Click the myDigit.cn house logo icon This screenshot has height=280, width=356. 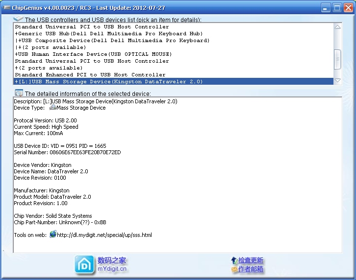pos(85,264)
---
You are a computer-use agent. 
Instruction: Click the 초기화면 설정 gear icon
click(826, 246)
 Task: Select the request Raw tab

■ **How to complete this task**
Starting at the line that has "Instruction: Click the 초기화면 설정 gear icon" in the records above, restate word for word every line until the one that has "Task: Select the request Raw tab", and include that one as well.

■ **Exercise solution**
Instruction: Click the 초기화면 설정 gear icon
click(826, 246)
 Task: Select the request Raw tab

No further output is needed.